Does Gravity Fail or Transform at Extremely Small Scales?
Does Gravity Fail or Transform at Extremely Small Scales?
A Drift-Aware Model of Sub-Planckian Coherence and Gravitational Phase Transitions
By Luis Ayala — OPHI / OmegaNet / ZPE-1
Gravity, as described by General Relativity, is a classical field equation that works remarkably well at macroscopic scales. But it diverges near singularities and loses predictive power at the Planck length.
What happens beyond this regime?
Does gravity fail? Or does it transform?
Drift-aware cosmology suggests a third option: gravity is not fundamental at small scales. It emerges from coherence gradients, and below a critical coherence threshold, its classical form dissolves into a more primary relational substrate.
1. The Problem of Small-Scale Gravity
Standard approaches run into three crises:
-
Singularity formation: Curvature diverges
-
Non-renormalizability: Gravity resists quantization
-
Loss of locality: Quantum foam challenges spacetime structure
These are not anomalies of gravity — they are symptoms of using the wrong language below coherence thresholds.

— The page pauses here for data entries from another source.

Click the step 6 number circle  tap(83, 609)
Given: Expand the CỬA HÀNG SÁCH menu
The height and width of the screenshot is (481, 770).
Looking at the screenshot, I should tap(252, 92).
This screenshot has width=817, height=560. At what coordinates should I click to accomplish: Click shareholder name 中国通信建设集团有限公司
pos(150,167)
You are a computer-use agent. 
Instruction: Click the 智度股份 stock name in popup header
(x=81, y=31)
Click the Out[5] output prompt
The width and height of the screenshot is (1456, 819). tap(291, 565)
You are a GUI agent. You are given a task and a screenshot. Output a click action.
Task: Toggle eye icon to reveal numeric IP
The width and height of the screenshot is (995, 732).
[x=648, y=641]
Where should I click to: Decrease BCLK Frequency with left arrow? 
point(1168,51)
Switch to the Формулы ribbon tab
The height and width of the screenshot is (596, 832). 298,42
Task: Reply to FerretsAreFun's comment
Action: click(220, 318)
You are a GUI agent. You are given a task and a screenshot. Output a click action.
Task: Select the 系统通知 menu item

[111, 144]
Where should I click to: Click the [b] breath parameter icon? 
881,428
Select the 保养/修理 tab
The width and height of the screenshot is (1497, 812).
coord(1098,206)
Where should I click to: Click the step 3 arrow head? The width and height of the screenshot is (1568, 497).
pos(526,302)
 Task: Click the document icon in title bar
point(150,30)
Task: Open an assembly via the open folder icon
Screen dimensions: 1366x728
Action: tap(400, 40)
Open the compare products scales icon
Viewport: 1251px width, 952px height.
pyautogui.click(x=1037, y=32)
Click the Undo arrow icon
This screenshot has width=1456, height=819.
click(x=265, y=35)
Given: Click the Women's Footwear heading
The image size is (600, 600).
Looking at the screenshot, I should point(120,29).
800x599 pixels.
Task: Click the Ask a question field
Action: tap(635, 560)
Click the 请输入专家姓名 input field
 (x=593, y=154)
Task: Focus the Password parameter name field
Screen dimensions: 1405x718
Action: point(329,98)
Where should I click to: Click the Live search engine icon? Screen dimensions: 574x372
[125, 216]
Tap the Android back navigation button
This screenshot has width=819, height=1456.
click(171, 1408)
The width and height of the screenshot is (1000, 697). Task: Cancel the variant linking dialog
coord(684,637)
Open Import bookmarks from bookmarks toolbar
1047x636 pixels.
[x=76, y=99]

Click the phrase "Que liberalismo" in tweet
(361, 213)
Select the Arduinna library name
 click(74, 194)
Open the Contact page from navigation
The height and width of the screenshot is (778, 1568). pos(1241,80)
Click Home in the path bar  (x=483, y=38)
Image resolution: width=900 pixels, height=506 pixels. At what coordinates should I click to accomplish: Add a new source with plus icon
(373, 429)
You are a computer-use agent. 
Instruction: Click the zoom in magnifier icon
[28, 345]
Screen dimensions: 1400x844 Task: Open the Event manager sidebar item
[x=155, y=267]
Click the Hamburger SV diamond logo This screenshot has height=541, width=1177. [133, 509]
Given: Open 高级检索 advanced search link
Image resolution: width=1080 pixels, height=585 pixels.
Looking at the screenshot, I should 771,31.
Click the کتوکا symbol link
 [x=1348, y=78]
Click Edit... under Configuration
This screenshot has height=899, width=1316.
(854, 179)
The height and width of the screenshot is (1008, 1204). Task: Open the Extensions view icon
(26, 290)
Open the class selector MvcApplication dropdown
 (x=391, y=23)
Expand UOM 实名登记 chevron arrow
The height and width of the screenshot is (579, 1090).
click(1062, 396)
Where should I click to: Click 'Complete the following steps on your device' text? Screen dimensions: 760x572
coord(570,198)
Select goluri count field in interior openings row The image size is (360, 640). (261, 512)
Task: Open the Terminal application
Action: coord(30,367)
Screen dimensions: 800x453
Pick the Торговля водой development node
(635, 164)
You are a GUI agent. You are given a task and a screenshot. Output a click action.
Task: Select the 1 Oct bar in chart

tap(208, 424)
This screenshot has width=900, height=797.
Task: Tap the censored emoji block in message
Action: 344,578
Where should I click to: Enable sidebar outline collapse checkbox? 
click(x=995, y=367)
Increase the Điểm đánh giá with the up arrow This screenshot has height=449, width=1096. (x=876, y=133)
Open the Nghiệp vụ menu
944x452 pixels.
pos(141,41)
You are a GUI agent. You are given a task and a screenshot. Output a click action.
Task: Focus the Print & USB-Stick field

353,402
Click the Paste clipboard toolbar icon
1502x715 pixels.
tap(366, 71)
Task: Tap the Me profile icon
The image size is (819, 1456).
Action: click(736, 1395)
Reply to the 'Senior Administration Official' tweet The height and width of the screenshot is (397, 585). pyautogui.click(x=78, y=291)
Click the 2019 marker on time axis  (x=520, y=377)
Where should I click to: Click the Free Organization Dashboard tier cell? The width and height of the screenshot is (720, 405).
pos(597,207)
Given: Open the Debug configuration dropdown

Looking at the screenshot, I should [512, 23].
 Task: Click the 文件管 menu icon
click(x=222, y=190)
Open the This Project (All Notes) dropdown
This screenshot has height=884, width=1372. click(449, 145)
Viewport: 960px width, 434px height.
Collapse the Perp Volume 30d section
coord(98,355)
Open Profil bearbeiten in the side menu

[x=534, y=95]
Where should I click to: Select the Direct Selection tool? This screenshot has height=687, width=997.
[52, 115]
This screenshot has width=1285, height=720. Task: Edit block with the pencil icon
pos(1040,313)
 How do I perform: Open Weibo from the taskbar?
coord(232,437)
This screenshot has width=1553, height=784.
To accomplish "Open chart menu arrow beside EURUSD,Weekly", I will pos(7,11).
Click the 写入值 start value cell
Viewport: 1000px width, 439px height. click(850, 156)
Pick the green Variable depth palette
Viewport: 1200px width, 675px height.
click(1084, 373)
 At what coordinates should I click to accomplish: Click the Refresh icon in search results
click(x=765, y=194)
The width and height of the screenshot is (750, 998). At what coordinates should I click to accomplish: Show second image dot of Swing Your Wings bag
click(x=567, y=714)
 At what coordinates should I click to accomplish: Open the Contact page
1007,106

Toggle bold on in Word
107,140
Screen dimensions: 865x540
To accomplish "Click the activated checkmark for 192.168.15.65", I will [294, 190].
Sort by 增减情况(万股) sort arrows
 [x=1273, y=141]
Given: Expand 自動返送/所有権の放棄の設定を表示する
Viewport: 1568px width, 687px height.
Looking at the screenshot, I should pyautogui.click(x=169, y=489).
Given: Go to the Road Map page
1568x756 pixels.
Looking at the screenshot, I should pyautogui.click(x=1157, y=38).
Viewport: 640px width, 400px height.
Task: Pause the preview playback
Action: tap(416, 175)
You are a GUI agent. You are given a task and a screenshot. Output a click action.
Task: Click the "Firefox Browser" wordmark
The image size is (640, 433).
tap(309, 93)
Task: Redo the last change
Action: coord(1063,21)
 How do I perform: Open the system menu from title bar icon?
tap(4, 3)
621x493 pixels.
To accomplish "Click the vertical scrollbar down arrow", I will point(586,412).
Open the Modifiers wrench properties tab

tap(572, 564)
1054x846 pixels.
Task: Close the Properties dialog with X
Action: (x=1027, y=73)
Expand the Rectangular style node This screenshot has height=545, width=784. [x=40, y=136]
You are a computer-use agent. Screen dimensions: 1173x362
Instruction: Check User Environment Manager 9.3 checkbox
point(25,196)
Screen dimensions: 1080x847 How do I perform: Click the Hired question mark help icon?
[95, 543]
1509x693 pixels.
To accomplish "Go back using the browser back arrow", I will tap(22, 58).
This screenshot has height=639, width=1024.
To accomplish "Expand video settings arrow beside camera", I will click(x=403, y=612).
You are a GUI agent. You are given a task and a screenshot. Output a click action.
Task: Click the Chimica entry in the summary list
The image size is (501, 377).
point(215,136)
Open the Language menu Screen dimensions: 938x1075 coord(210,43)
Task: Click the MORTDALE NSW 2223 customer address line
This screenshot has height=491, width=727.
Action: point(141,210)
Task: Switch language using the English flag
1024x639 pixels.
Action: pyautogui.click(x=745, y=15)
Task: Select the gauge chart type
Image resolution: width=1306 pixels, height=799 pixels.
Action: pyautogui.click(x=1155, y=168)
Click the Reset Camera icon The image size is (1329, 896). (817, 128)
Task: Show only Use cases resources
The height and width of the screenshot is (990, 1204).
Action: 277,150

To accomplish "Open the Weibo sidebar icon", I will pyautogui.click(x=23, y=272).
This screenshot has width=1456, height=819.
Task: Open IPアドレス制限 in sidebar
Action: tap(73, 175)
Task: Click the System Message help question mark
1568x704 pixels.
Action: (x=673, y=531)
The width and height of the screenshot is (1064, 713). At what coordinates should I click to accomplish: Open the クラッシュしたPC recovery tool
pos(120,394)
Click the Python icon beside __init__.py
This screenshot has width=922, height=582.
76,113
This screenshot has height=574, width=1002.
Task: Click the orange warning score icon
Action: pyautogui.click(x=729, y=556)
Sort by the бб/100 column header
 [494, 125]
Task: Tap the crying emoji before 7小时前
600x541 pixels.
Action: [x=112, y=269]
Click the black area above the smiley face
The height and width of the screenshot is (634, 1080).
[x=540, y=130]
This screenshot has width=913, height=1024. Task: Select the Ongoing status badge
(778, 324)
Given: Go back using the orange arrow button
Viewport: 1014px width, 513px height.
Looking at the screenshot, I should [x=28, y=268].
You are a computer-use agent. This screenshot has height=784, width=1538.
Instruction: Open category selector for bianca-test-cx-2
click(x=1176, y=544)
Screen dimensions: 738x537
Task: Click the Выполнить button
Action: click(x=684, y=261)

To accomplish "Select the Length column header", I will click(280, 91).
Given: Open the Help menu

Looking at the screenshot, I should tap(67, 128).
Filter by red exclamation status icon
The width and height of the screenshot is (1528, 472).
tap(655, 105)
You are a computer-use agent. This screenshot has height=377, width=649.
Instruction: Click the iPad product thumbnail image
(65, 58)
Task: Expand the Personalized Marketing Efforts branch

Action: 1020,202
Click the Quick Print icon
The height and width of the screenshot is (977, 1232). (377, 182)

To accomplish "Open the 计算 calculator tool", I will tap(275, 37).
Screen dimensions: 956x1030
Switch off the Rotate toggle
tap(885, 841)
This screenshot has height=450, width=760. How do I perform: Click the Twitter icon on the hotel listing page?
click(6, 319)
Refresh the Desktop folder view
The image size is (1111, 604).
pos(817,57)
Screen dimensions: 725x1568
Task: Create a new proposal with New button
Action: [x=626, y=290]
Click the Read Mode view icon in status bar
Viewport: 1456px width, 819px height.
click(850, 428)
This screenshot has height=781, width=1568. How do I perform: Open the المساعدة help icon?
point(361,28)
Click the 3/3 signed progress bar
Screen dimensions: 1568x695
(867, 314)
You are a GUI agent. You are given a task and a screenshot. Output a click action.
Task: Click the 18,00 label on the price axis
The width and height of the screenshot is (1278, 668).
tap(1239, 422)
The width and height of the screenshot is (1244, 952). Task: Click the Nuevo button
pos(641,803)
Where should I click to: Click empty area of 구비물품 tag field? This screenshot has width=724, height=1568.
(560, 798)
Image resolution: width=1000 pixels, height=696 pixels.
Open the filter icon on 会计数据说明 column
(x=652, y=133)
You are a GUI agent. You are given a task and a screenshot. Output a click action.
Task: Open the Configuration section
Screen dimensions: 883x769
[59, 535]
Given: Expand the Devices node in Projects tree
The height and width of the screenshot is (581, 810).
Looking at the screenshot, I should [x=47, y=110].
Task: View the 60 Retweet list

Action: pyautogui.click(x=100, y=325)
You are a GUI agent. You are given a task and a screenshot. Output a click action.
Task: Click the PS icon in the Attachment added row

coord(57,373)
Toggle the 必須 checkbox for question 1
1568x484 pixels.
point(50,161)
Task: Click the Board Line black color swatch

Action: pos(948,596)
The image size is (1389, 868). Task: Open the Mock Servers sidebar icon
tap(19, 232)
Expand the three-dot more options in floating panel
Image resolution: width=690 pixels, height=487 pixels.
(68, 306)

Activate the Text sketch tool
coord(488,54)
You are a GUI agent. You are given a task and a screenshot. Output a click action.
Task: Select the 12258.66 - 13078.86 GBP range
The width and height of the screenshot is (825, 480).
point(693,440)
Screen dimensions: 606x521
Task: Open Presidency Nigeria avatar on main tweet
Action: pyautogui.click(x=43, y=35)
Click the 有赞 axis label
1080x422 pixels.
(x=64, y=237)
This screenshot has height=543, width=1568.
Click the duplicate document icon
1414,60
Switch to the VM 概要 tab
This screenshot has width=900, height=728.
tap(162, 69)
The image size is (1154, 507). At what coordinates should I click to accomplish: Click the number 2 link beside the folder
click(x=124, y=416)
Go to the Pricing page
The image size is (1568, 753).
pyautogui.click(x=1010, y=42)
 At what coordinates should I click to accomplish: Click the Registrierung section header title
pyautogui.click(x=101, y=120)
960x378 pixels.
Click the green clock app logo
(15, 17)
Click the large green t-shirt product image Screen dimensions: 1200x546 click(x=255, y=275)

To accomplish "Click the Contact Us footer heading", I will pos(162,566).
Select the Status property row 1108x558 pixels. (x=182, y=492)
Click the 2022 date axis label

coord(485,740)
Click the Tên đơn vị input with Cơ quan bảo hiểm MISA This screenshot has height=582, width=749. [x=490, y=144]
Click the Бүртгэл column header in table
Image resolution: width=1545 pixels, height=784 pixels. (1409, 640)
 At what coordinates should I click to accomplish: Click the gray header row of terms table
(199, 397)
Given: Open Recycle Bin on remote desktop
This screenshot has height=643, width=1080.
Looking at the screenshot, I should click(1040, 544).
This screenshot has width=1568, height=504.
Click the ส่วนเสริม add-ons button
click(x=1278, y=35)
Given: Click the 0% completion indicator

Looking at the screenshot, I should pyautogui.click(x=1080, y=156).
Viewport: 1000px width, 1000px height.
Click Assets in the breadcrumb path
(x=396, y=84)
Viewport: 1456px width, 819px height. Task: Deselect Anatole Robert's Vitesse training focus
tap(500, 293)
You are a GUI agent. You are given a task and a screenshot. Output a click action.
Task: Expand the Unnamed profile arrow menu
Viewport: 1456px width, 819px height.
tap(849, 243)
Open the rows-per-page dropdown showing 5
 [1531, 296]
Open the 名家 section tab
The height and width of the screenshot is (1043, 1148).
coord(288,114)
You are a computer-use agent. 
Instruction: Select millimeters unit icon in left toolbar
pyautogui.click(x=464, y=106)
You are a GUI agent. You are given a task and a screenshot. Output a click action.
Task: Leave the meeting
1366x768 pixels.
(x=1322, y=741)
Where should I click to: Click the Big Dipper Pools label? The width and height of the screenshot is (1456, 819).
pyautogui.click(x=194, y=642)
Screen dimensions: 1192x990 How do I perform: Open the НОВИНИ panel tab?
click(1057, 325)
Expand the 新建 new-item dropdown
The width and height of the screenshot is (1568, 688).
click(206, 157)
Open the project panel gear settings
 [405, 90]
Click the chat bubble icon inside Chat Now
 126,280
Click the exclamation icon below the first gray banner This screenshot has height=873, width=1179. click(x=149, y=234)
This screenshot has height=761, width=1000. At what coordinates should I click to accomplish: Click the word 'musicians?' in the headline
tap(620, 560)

2. Drift-Aware Reformulation
Let gravity be defined macroscopically as a coherence-gradient field:
[
G_{μν} \propto ∇_μ Ψ(S)
]
Where:
-
( G_{μν} ): Einstein curvature
-
( Ψ(S) ): informational coherence of state ( S )
Below a critical ( Ψ_{min} ), this formulation breaks down.
Instead of failure, a phase transformation occurs:
-
Geometry delocalizes
-
Curvature is undefined
-
Spacetime becomes symbolic
3. Sub-Planckian Domain (𝒟₀)
Define a symbolic pre-geometry manifold 𝒟₀:
[
\lim_{Ψ → Ψ_{min}} G_{μν} = 0 \quad \text{but} \quad Φ(σ_i, σ_j) \ne 0
]
Meaning:
-
Metric collapses
-
Relational structure persists
-
Gravity no longer applies — because space itself is unformed
4. Implications for Quantum Gravity
If gravity emerges from coherence:
-
Quantizing it is misguided
-
The graviton may be a phase-mode, not a particle
-
Planck scale is not an energy scale, but a coherence threshold
Quantum gravity becomes symbolic mechanics, not field quantization.
5. Observational Clues
While direct observation of sub-Planckian regimes is impossible, indirect evidence includes:
-
Deviations in black hole evaporation models
-
Signatures of coherence-locking in gravitational wave data
-
Gravitational lensing anomalies inconsistent with classical curvature
6. The Reframing
Gravity does not break.
It transitions — from a geometric force to a relational expression.
When coherence is high, geometry exists.
When coherence collapses, geometry dissolves.
This shift is not a failure. It is a transformation.
7. Conclusion: Gravity as a Coherence-Bound Phenomenon
In a drift-aware ontology:
-
Gravity is not a universal force
-
It is an emergent constraint from information gradients
-
At extreme scales, it reverts to symbolic structure
Gravity does not fail at small scales.
It transforms — and reveals its deeper origin.